• _Work to complete_: Transcribe all records verbatim.

• _The input_:

--- START ---

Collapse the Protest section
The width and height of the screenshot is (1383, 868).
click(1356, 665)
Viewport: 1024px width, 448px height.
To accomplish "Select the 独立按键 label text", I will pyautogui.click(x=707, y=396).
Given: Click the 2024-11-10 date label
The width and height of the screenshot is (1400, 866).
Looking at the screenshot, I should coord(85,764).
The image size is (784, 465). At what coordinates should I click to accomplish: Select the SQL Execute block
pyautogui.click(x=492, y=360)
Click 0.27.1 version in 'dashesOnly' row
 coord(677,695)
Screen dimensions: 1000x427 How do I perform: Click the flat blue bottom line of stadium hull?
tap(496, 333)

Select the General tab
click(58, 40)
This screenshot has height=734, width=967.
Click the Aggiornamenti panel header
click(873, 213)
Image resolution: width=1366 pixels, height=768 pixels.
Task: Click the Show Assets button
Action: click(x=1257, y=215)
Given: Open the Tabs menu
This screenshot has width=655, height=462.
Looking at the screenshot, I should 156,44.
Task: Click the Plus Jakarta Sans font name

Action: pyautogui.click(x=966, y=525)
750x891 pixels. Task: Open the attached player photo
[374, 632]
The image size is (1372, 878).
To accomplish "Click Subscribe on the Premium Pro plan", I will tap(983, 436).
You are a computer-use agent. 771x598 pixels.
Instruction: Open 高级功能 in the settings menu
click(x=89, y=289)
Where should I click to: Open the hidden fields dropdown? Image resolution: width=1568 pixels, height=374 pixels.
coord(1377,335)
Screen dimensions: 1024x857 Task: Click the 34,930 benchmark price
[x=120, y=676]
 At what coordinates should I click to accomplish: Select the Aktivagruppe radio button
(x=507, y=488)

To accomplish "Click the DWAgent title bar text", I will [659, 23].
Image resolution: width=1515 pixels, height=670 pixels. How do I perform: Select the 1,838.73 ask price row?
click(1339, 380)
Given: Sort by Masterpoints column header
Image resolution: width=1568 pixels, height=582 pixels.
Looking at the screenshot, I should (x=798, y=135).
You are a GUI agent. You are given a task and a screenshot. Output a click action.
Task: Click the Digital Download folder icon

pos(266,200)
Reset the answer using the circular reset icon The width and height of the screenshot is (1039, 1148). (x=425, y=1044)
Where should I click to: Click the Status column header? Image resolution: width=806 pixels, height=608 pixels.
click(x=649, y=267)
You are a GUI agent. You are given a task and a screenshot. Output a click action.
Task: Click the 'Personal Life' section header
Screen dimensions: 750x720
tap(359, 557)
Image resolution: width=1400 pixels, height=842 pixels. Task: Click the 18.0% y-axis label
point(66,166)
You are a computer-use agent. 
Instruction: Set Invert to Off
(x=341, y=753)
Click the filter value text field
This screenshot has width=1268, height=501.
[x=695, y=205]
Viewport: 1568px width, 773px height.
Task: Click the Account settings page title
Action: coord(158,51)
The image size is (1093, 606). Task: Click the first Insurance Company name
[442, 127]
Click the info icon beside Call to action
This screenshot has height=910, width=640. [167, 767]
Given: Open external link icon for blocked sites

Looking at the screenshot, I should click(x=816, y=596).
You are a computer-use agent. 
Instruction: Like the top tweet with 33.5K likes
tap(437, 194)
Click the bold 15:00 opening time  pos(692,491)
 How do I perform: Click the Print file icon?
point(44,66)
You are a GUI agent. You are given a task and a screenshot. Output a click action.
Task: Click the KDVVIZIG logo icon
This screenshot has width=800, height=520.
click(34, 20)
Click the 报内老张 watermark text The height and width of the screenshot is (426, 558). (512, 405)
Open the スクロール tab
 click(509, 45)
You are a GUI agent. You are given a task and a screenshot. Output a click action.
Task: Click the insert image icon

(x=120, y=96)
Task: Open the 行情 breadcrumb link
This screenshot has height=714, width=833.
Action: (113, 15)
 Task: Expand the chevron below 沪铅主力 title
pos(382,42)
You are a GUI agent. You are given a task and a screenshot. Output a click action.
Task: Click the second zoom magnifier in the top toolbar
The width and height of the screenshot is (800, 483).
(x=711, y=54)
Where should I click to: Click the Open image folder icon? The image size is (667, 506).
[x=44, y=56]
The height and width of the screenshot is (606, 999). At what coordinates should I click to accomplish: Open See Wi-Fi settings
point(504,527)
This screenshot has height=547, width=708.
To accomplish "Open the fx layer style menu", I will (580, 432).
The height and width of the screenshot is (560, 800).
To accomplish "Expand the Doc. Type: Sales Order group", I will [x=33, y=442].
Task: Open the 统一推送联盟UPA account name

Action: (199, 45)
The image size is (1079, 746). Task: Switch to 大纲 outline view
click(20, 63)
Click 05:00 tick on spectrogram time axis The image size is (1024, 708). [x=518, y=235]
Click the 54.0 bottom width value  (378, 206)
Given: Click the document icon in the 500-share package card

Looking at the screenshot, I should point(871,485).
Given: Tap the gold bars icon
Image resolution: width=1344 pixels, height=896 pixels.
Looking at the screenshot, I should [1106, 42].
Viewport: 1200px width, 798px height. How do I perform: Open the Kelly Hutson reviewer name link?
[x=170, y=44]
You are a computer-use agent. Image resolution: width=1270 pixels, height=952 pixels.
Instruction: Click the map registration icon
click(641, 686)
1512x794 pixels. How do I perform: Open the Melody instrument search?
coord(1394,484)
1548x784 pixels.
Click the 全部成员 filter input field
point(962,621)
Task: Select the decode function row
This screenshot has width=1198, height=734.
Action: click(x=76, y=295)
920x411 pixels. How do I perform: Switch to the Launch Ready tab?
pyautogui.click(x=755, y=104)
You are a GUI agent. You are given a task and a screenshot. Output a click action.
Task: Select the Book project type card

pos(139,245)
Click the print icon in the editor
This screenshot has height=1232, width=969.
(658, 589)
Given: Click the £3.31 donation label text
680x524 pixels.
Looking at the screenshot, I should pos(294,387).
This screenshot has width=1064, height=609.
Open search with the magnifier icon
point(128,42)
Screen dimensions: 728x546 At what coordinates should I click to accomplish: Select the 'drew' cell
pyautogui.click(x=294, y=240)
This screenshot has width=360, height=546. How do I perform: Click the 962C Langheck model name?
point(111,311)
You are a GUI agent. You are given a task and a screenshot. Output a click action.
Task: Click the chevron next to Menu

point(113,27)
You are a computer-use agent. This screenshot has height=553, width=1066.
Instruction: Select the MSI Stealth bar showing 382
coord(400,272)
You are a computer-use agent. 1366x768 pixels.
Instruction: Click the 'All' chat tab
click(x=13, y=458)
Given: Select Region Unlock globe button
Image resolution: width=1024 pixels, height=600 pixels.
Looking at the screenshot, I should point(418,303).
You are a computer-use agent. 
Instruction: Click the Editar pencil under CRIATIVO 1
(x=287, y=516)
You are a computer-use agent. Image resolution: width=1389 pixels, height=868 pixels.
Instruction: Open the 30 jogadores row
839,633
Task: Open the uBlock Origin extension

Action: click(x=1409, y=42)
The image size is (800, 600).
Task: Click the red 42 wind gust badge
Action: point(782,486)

--- END ---

• _Final answer_:
Collapse the Protest section
The width and height of the screenshot is (1383, 868).
click(1356, 665)
Viewport: 1024px width, 448px height.
To accomplish "Select the 独立按键 label text", I will pyautogui.click(x=707, y=396).
Given: Click the 2024-11-10 date label
The width and height of the screenshot is (1400, 866).
Looking at the screenshot, I should coord(85,764).
The image size is (784, 465). At what coordinates should I click to accomplish: Select the SQL Execute block
pyautogui.click(x=492, y=360)
Click 0.27.1 version in 'dashesOnly' row
 coord(677,695)
Screen dimensions: 1000x427 How do I perform: Click the flat blue bottom line of stadium hull?
tap(496, 333)

Select the General tab
click(58, 40)
This screenshot has height=734, width=967.
Click the Aggiornamenti panel header
click(873, 213)
Image resolution: width=1366 pixels, height=768 pixels.
Task: Click the Show Assets button
Action: click(x=1257, y=215)
Given: Open the Tabs menu
This screenshot has width=655, height=462.
Looking at the screenshot, I should 156,44.
Task: Click the Plus Jakarta Sans font name

Action: pyautogui.click(x=966, y=525)
750x891 pixels. Task: Open the attached player photo
[374, 632]
The image size is (1372, 878).
To accomplish "Click Subscribe on the Premium Pro plan", I will tap(983, 436).
You are a computer-use agent. 771x598 pixels.
Instruction: Open 高级功能 in the settings menu
click(x=89, y=289)
Where should I click to: Open the hidden fields dropdown? Image resolution: width=1568 pixels, height=374 pixels.
coord(1377,335)
Screen dimensions: 1024x857 Task: Click the 34,930 benchmark price
[x=120, y=676]
 At what coordinates should I click to accomplish: Select the Aktivagruppe radio button
(x=507, y=488)

To accomplish "Click the DWAgent title bar text", I will [659, 23].
Image resolution: width=1515 pixels, height=670 pixels. How do I perform: Select the 1,838.73 ask price row?
click(1339, 380)
Given: Sort by Masterpoints column header
Image resolution: width=1568 pixels, height=582 pixels.
Looking at the screenshot, I should (x=798, y=135).
You are a GUI agent. You are given a task and a screenshot. Output a click action.
Task: Click the Digital Download folder icon

pos(266,200)
Reset the answer using the circular reset icon The width and height of the screenshot is (1039, 1148). (x=425, y=1044)
Where should I click to: Click the Status column header? Image resolution: width=806 pixels, height=608 pixels.
click(x=649, y=267)
You are a GUI agent. You are given a task and a screenshot. Output a click action.
Task: Click the 'Personal Life' section header
Screen dimensions: 750x720
tap(359, 557)
Image resolution: width=1400 pixels, height=842 pixels. Task: Click the 18.0% y-axis label
point(66,166)
You are a computer-use agent. 
Instruction: Set Invert to Off
(x=341, y=753)
Click the filter value text field
This screenshot has width=1268, height=501.
[x=695, y=205]
Viewport: 1568px width, 773px height.
Task: Click the Account settings page title
Action: coord(158,51)
The image size is (1093, 606). Task: Click the first Insurance Company name
[442, 127]
Click the info icon beside Call to action
This screenshot has height=910, width=640. [167, 767]
Given: Open external link icon for blocked sites

Looking at the screenshot, I should click(x=816, y=596).
You are a computer-use agent. 
Instruction: Like the top tweet with 33.5K likes
tap(437, 194)
Click the bold 15:00 opening time  pos(692,491)
 How do I perform: Click the Print file icon?
point(44,66)
You are a GUI agent. You are given a task and a screenshot. Output a click action.
Task: Click the KDVVIZIG logo icon
This screenshot has width=800, height=520.
click(34, 20)
Click the 报内老张 watermark text The height and width of the screenshot is (426, 558). (512, 405)
Open the スクロール tab
 click(509, 45)
You are a GUI agent. You are given a task and a screenshot. Output a click action.
Task: Click the insert image icon

(x=120, y=96)
Task: Open the 行情 breadcrumb link
This screenshot has height=714, width=833.
Action: (113, 15)
 Task: Expand the chevron below 沪铅主力 title
pos(382,42)
You are a GUI agent. You are given a task and a screenshot. Output a click action.
Task: Click the second zoom magnifier in the top toolbar
The width and height of the screenshot is (800, 483).
(x=711, y=54)
Where should I click to: Click the Open image folder icon? The image size is (667, 506).
[x=44, y=56]
The height and width of the screenshot is (606, 999). At what coordinates should I click to accomplish: Open See Wi-Fi settings
point(504,527)
This screenshot has height=547, width=708.
To accomplish "Open the fx layer style menu", I will (580, 432).
The height and width of the screenshot is (560, 800).
To accomplish "Expand the Doc. Type: Sales Order group", I will [x=33, y=442].
Task: Open the 统一推送联盟UPA account name

Action: (199, 45)
The image size is (1079, 746). Task: Switch to 大纲 outline view
click(20, 63)
Click 05:00 tick on spectrogram time axis The image size is (1024, 708). [x=518, y=235]
Click the 54.0 bottom width value  (378, 206)
Given: Click the document icon in the 500-share package card

Looking at the screenshot, I should point(871,485).
Given: Tap the gold bars icon
Image resolution: width=1344 pixels, height=896 pixels.
Looking at the screenshot, I should [1106, 42].
Viewport: 1200px width, 798px height. How do I perform: Open the Kelly Hutson reviewer name link?
[x=170, y=44]
You are a computer-use agent. Image resolution: width=1270 pixels, height=952 pixels.
Instruction: Click the map registration icon
click(641, 686)
1512x794 pixels. How do I perform: Open the Melody instrument search?
coord(1394,484)
1548x784 pixels.
Click the 全部成员 filter input field
point(962,621)
Task: Select the decode function row
This screenshot has width=1198, height=734.
Action: click(x=76, y=295)
920x411 pixels. How do I perform: Switch to the Launch Ready tab?
pyautogui.click(x=755, y=104)
You are a GUI agent. You are given a task and a screenshot. Output a click action.
Task: Select the Book project type card

pos(139,245)
Click the print icon in the editor
This screenshot has height=1232, width=969.
(658, 589)
Given: Click the £3.31 donation label text
680x524 pixels.
Looking at the screenshot, I should pos(294,387).
This screenshot has width=1064, height=609.
Open search with the magnifier icon
point(128,42)
Screen dimensions: 728x546 At what coordinates should I click to accomplish: Select the 'drew' cell
pyautogui.click(x=294, y=240)
This screenshot has width=360, height=546. How do I perform: Click the 962C Langheck model name?
point(111,311)
You are a GUI agent. You are given a task and a screenshot. Output a click action.
Task: Click the chevron next to Menu

point(113,27)
You are a computer-use agent. This screenshot has height=553, width=1066.
Instruction: Select the MSI Stealth bar showing 382
coord(400,272)
You are a computer-use agent. 1366x768 pixels.
Instruction: Click the 'All' chat tab
click(x=13, y=458)
Given: Select Region Unlock globe button
Image resolution: width=1024 pixels, height=600 pixels.
Looking at the screenshot, I should point(418,303).
You are a computer-use agent. 
Instruction: Click the Editar pencil under CRIATIVO 1
(x=287, y=516)
You are a computer-use agent. Image resolution: width=1389 pixels, height=868 pixels.
Instruction: Open the 30 jogadores row
839,633
Task: Open the uBlock Origin extension

Action: click(x=1409, y=42)
The image size is (800, 600).
Task: Click the red 42 wind gust badge
Action: point(782,486)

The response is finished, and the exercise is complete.